→ Exercise requirements
1 - Answer these from the London maternal deaths article, giving each answer on its own line marked (a), (b) or (c).
(a) How many maternal deaths were recorded in the capital during 2009-10?
(b) What percentage of the women in the review were in the black and minority ethnic group?
(c) Which body published the independent review?
2 - From the London maternal deaths article, list every complication of pregnancy given as a cause of the direct deaths.
3 - Reproduce the London maternal deaths article word for word from "The Centre for" to "said the report.".

━━ Study text ━━

The RCM has welcomed the recommendations of an independent review into the rise in maternal deaths between 2009-10 in the capital, published by NHS London today.
The strategic health authority commissioned the report after 42 maternal deaths were recorded during that period, which was higher than the national mortality rate for the same period. In the first six months of 2010, the number of maternal deaths in London was the same as the whole of 2009. This trend has not continued over the past 12 months.
The Centre for Maternal and Child Enquiries review panel found that of the total deaths, 17 were directly related to complications from pregnancy, including haemorrhage, infection and pre-eclampsia, 23 were indirect and two were coincidental.
The review found that 70.6% of the direct deaths and 57.9% of the indirect deaths had avoidable factors. ‘This is broadly consistent with the national and international published literature but does indicate that there are opportunities for improvement,’ said the report.
It also highlighted the complexity of the cases seen by London maternity services. The majority of the women in the review (66%) were in the black and minority ethnic group, which previous research has shown has a five times higher maternal mortality rate than white ethnic groups. And just over half of the women in the review were born outside the UK, and are reported as having higher rates of complications during pregnancy.

━━━
━━ Recorded information ━━

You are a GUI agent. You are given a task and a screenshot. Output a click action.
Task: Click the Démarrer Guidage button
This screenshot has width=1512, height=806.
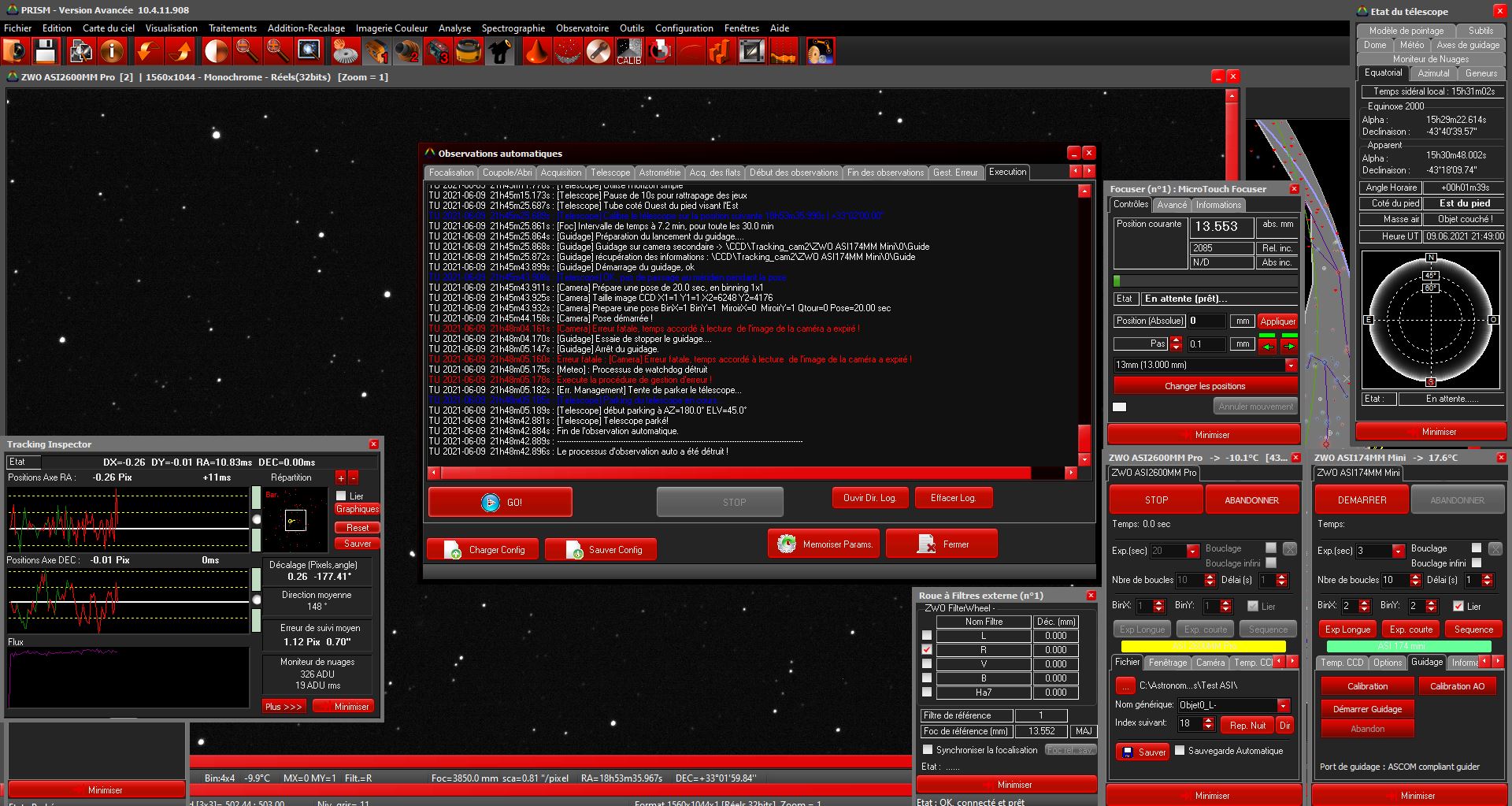click(1367, 709)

━━━

→ Responses
1 -
(a) 42
(b) 66%
(c) NHS London

2 -
- haemorrhage
- infection
- pre-eclampsia

3 -
The Centre for Maternal and Child Enquiries review panel found that of the total deaths, 17 were directly related to complications from pregnancy, including haemorrhage, infection and pre-eclampsia, 23 were indirect and two were coincidental.
The review found that 70.6% of the direct deaths and 57.9% of the indirect deaths had avoidable factors. ‘This is broadly consistent with the national and international published literature but does indicate that there are opportunities for improvement,’ said the report.